* Task instructions *
Output an exact reproduction of the data.

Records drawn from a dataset

______

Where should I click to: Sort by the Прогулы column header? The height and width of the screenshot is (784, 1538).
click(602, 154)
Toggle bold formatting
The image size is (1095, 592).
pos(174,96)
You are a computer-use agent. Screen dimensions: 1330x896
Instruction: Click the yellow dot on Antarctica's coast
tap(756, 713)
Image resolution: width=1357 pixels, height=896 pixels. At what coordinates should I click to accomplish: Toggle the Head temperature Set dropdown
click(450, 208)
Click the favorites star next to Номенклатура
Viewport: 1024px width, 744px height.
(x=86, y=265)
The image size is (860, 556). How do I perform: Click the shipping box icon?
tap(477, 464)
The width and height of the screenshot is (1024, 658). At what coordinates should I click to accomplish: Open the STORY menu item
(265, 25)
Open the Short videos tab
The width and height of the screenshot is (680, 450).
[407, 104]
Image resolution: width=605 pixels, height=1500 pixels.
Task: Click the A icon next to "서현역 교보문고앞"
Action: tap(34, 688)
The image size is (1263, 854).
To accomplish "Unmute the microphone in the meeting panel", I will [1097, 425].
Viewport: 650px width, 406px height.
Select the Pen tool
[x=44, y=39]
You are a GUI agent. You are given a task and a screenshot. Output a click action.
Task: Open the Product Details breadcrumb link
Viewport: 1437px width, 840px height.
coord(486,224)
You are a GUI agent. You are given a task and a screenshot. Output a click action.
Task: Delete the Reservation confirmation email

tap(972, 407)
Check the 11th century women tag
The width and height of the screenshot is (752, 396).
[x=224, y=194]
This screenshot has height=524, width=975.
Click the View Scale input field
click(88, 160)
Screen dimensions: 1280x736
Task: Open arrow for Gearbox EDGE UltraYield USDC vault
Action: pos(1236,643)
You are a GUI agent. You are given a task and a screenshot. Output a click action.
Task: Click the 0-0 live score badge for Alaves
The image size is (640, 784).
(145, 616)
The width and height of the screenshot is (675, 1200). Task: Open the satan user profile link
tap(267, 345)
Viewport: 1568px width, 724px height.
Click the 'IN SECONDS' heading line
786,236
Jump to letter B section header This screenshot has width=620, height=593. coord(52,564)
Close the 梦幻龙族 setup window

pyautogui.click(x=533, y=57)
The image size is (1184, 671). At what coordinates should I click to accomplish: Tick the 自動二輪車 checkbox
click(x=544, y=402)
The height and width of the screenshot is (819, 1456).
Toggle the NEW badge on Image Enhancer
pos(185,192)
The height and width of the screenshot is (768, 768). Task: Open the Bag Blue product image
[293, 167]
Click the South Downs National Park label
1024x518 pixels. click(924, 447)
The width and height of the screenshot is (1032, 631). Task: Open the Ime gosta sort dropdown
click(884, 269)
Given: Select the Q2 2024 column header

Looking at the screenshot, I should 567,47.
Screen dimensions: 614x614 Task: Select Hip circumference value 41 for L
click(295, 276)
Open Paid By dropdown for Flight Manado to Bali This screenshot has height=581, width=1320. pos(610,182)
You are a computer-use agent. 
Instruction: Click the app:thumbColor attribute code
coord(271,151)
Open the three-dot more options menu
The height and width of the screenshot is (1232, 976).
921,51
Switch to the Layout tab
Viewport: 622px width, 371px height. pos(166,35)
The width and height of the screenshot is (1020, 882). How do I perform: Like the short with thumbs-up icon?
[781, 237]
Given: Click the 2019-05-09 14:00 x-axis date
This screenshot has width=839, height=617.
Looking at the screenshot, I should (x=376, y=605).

______

* Finished task *
Where should I click to: Sort by the Прогулы column header? The height and width of the screenshot is (784, 1538).
click(602, 154)
Toggle bold formatting
The image size is (1095, 592).
pos(174,96)
You are a computer-use agent. Screen dimensions: 1330x896
Instruction: Click the yellow dot on Antarctica's coast
tap(756, 713)
Image resolution: width=1357 pixels, height=896 pixels. At what coordinates should I click to accomplish: Toggle the Head temperature Set dropdown
click(450, 208)
Click the favorites star next to Номенклатура
Viewport: 1024px width, 744px height.
(x=86, y=265)
The image size is (860, 556). How do I perform: Click the shipping box icon?
tap(477, 464)
The width and height of the screenshot is (1024, 658). At what coordinates should I click to accomplish: Open the STORY menu item
(265, 25)
Open the Short videos tab
The width and height of the screenshot is (680, 450).
[407, 104]
Image resolution: width=605 pixels, height=1500 pixels.
Task: Click the A icon next to "서현역 교보문고앞"
Action: tap(34, 688)
The image size is (1263, 854).
To accomplish "Unmute the microphone in the meeting panel", I will [1097, 425].
Viewport: 650px width, 406px height.
Select the Pen tool
[x=44, y=39]
You are a GUI agent. You are given a task and a screenshot. Output a click action.
Task: Open the Product Details breadcrumb link
Viewport: 1437px width, 840px height.
coord(486,224)
You are a GUI agent. You are given a task and a screenshot. Output a click action.
Task: Delete the Reservation confirmation email

tap(972, 407)
Check the 11th century women tag
The width and height of the screenshot is (752, 396).
[x=224, y=194]
This screenshot has height=524, width=975.
Click the View Scale input field
click(88, 160)
Screen dimensions: 1280x736
Task: Open arrow for Gearbox EDGE UltraYield USDC vault
Action: pos(1236,643)
You are a GUI agent. You are given a task and a screenshot. Output a click action.
Task: Click the 0-0 live score badge for Alaves
The image size is (640, 784).
(145, 616)
The width and height of the screenshot is (675, 1200). Task: Open the satan user profile link
tap(267, 345)
Viewport: 1568px width, 724px height.
Click the 'IN SECONDS' heading line
786,236
Jump to letter B section header This screenshot has width=620, height=593. coord(52,564)
Close the 梦幻龙族 setup window

pyautogui.click(x=533, y=57)
The image size is (1184, 671). At what coordinates should I click to accomplish: Tick the 自動二輪車 checkbox
click(x=544, y=402)
The height and width of the screenshot is (819, 1456).
Toggle the NEW badge on Image Enhancer
pos(185,192)
The height and width of the screenshot is (768, 768). Task: Open the Bag Blue product image
[293, 167]
Click the South Downs National Park label
1024x518 pixels. click(924, 447)
The width and height of the screenshot is (1032, 631). Task: Open the Ime gosta sort dropdown
click(884, 269)
Given: Select the Q2 2024 column header

Looking at the screenshot, I should 567,47.
Screen dimensions: 614x614 Task: Select Hip circumference value 41 for L
click(295, 276)
Open Paid By dropdown for Flight Manado to Bali This screenshot has height=581, width=1320. pos(610,182)
You are a computer-use agent. 
Instruction: Click the app:thumbColor attribute code
coord(271,151)
Open the three-dot more options menu
The height and width of the screenshot is (1232, 976).
921,51
Switch to the Layout tab
Viewport: 622px width, 371px height. pos(166,35)
The width and height of the screenshot is (1020, 882). How do I perform: Like the short with thumbs-up icon?
[781, 237]
Given: Click the 2019-05-09 14:00 x-axis date
This screenshot has width=839, height=617.
Looking at the screenshot, I should (x=376, y=605).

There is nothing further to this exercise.